(Collected data)
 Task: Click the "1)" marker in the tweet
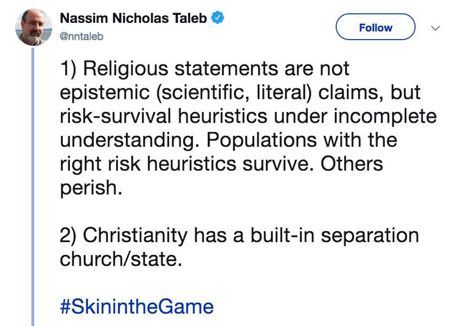tap(69, 70)
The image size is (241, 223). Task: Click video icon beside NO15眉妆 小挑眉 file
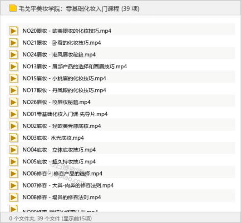[x=13, y=78]
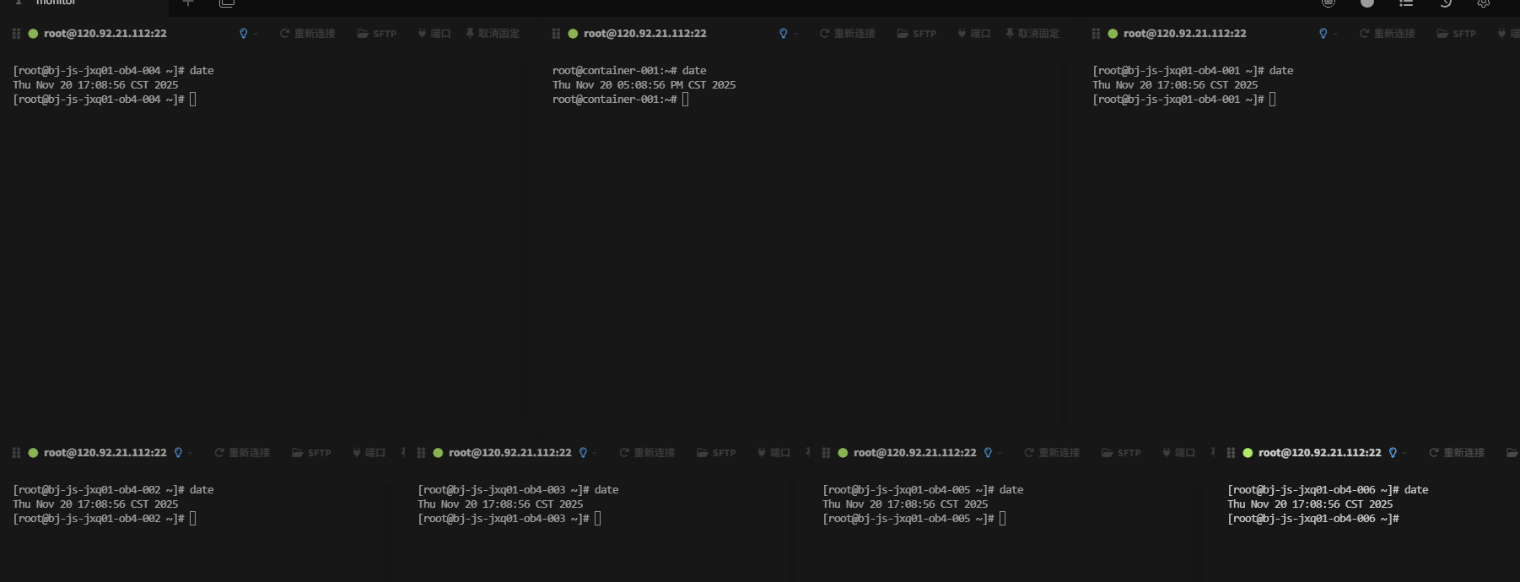Image resolution: width=1520 pixels, height=582 pixels.
Task: Expand the lightbulb dropdown in the container-001 pane
Action: click(x=795, y=34)
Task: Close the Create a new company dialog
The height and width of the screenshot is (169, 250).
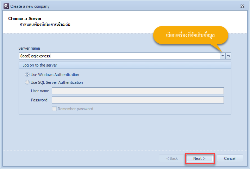Action: pyautogui.click(x=242, y=6)
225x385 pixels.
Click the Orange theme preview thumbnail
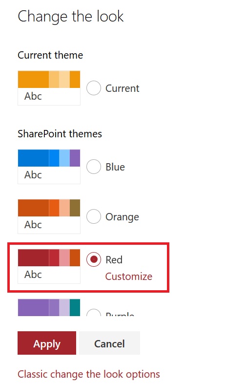(x=49, y=216)
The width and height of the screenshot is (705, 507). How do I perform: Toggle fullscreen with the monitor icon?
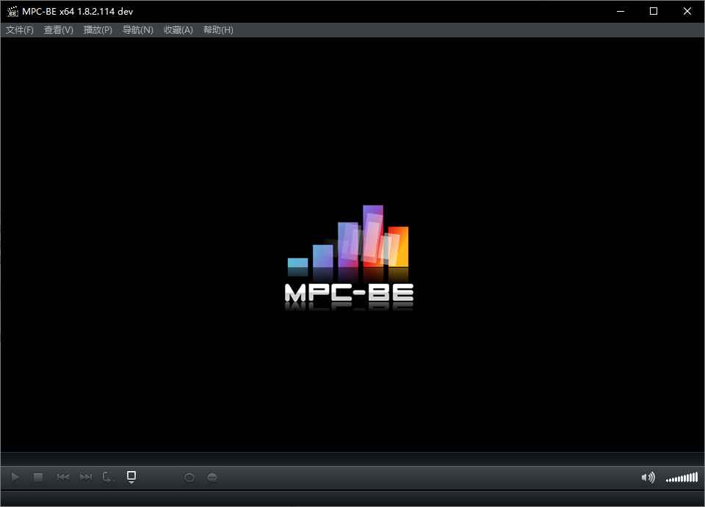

## Activity
In the answer, give only the lines from the one containing "Click the Orange theme preview thumbnail" through the end of the records above, each reproduced exactly. Include no pictures.

## Result of this exercise
Click the Orange theme preview thumbnail
(x=49, y=216)
The width and height of the screenshot is (705, 507). How do I perform: Toggle fullscreen with the monitor icon?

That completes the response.